Monday, September 6, 2010

Deceptive Practices

I have power of attorney for my 90-something, end-stage-Alzheimer’s aunt. That consists mostly of sending every dime she has/gets to her nursing home, filling out and signing interminable Medicaid paperwork, and having her mail sent to my address.

The majority of that mail is junk clearly designed to trick gullible old f@rts into signing up for various "services" that will cost them money.

Prescription drug plans, chronic-care plans, Medicare supplement plans, who-knows-what plans sending her documents that read at first glance like she has already enrolled and just needs to “update” some (personal, financial) information and sign on the dotted line. Trouble is, she hasn't enrolled in any of them. I'm the only person who can enroll her in anything or sign on her behalf, so I know.

These crooked corporations wouldn't send out so many of these misleading mailings of there wasn't serious money to be made. How they can look at themselves in the mirror when they profit from bleeding old people on fixed incomes dry I will never know.

Well, there is one thing I can do besides feeding this crap to the shredder. I file mail fraud complaints with the United States Postal Inspection Service.

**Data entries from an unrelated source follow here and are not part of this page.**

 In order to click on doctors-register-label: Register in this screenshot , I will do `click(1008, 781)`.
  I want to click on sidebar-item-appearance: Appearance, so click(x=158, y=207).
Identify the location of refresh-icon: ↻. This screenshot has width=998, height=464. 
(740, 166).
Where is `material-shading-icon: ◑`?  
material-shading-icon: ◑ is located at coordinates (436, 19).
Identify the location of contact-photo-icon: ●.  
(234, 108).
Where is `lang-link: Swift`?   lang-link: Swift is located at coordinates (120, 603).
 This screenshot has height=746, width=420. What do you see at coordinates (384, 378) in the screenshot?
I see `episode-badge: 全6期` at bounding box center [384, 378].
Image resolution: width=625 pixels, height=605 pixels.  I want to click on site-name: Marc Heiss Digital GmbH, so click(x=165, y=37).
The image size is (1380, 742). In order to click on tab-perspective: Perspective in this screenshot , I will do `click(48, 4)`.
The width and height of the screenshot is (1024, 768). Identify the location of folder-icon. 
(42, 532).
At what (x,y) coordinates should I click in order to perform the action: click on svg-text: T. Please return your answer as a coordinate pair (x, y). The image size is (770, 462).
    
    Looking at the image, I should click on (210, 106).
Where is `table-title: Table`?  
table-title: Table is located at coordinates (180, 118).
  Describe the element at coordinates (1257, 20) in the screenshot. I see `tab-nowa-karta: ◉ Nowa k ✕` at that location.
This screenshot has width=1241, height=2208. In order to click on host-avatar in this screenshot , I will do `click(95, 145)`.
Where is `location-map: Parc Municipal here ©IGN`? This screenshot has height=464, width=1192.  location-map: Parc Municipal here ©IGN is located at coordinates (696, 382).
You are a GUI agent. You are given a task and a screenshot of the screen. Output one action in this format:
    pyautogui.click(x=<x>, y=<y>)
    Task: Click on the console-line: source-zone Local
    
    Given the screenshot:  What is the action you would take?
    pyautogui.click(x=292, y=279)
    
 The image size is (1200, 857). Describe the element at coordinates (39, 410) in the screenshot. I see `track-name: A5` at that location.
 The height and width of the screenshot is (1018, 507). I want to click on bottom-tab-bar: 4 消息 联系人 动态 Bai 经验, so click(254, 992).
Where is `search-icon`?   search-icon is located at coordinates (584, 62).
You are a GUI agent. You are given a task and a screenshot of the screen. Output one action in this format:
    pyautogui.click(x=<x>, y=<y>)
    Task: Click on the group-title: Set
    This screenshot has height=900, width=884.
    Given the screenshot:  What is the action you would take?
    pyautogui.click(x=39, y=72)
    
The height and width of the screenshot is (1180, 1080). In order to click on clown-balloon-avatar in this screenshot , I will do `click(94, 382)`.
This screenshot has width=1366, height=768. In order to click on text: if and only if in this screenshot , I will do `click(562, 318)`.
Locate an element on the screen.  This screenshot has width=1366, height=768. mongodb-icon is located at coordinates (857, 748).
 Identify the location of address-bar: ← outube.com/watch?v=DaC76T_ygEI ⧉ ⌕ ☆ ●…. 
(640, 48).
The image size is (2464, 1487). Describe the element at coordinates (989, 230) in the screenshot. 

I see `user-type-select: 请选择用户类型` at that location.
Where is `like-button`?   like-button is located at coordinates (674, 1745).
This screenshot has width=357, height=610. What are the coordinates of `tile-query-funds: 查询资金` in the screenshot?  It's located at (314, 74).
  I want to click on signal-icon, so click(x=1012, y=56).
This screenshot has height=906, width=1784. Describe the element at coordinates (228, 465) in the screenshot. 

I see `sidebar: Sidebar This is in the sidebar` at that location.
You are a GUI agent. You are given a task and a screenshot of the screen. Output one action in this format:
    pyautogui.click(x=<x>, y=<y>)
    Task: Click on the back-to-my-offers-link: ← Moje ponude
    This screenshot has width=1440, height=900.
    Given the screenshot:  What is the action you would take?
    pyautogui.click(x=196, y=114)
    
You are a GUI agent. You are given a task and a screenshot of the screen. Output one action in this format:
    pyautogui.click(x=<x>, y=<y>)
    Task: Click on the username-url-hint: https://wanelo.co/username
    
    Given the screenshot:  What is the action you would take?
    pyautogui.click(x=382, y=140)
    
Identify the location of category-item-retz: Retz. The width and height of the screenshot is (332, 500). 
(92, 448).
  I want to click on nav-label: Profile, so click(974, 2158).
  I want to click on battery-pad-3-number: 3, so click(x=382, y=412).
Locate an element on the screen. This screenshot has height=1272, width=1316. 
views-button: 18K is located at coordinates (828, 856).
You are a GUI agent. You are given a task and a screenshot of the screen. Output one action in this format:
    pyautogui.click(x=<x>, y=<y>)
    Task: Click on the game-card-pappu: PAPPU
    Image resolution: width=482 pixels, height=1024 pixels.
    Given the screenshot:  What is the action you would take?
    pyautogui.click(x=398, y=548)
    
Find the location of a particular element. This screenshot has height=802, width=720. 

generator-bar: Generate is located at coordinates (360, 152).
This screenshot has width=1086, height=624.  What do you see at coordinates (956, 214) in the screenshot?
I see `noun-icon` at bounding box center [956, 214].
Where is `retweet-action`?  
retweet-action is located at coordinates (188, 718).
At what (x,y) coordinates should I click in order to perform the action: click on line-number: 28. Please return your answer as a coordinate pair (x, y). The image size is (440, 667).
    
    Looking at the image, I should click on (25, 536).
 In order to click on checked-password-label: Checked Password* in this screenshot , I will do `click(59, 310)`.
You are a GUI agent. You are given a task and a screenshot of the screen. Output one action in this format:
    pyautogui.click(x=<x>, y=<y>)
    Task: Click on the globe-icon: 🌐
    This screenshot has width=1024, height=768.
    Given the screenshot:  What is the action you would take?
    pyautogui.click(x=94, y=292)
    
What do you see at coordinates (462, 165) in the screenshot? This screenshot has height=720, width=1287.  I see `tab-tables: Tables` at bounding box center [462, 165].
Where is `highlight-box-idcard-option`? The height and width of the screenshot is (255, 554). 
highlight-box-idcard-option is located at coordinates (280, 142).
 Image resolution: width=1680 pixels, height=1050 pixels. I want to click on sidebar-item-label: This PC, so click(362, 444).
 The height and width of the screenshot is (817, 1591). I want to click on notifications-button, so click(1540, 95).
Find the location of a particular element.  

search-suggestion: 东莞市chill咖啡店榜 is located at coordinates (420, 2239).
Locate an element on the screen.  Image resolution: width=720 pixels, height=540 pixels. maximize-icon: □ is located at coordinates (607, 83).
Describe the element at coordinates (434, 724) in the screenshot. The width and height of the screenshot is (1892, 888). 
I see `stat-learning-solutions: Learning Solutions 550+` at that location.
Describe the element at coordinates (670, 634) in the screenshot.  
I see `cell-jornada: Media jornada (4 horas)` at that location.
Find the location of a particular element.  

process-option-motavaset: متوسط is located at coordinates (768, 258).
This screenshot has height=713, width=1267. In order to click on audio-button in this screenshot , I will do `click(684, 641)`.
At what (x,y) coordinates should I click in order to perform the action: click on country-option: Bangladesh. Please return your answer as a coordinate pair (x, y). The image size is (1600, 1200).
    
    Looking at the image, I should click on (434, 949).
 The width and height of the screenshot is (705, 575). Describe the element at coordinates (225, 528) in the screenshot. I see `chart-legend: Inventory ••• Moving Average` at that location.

If you have any impaired oldsters you care about, please check their mail. Watch their accounts and investigate any irregularities. And when you find fraud attempts, please take a moment to report them. Hopefully, if enough complaints are filed some of these scam artists may end up getting shut down.

2 comments:

ParaPacem said...

Glad you are taking action; and in a more passive-aggresive manner, remember that each of the 'postage paid reply' envelopes costs the sender money to process... and the more weight, the more they pay. Sure, it is fine to fill them with ketchup packets, or old Kleenex, dried-up ballpoint pens, etc., and yes, some people paste the front of the reply envelope to, say, a plain brown wrapped telephopne directory from 1998, but others type out notes which create confusion... for example,
"thank you for your interest; my fecal ample ( or semen sample, sputum sample, whatever) will arrive separately, looking forward to my results! "

Anonymous said...

My aged parents had much the same thing happen to them, except it was phone solicitors. Once they got the bank account information, they passed the info around to all their crooked little slime buddies, and the home-printed checks for $399.99, $399.95, $395.67 started clearing Wachovia Bank. All just under $400 (felony) and none the exact same amount. I went to my parents' bank (rhymes with Bells Cargo) and asked them to stop taking checks that didn't have a wet signature. I was snottily informed, "That's NOT how modern banking's done!" After another month or so of this, I tried to close the account, and was snottily informed, "You can't close the account, it's overdrawn!" It's been in collection for a year now, after the slime ran the overcharges up to $42,000. Bells Cargo can just go whistle for that. They're getting NOTHING. Wachovia just settled a RICO on just exactly this issue, then got bought out by Bells Cargo. No wonder Bells Cargo has no interest in protecting its customers. It's fraud but local cops can't do anything because the perps are 3000 miles away. FBI doesn't care because it's not $250,000 or more. What a great country, leaving a WWII veteran and his wife destitute.